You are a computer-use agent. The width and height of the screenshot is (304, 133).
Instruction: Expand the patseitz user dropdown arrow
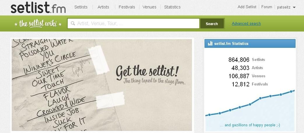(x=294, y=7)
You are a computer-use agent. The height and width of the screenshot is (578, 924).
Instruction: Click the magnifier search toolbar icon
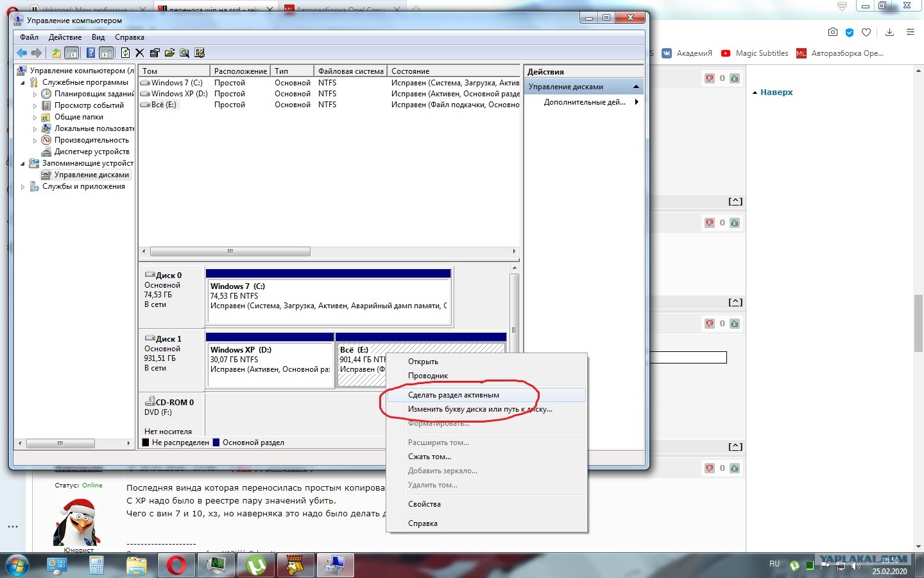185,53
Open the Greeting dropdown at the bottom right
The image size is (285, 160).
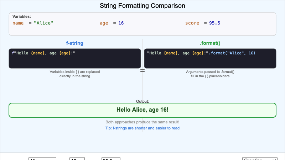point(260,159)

---

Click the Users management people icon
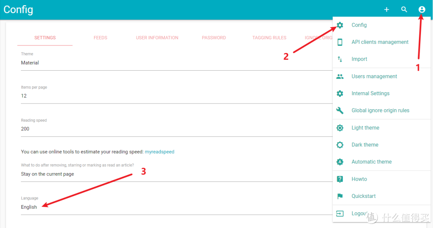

* * *

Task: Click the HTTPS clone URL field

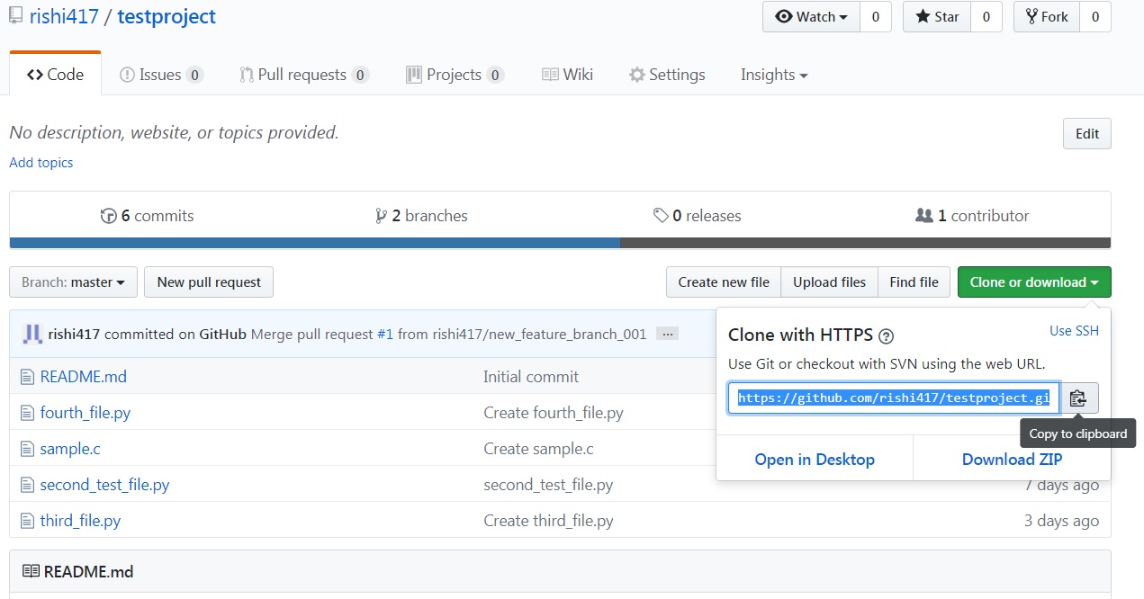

» Assignment:
From the entries above, copy every line where the word "computer" shows up.

» Your response:
You are a computer-use agent. The width and height of the screenshot is (304, 133).
You are a computer-use agent. The height and width of the screenshot is (578, 924).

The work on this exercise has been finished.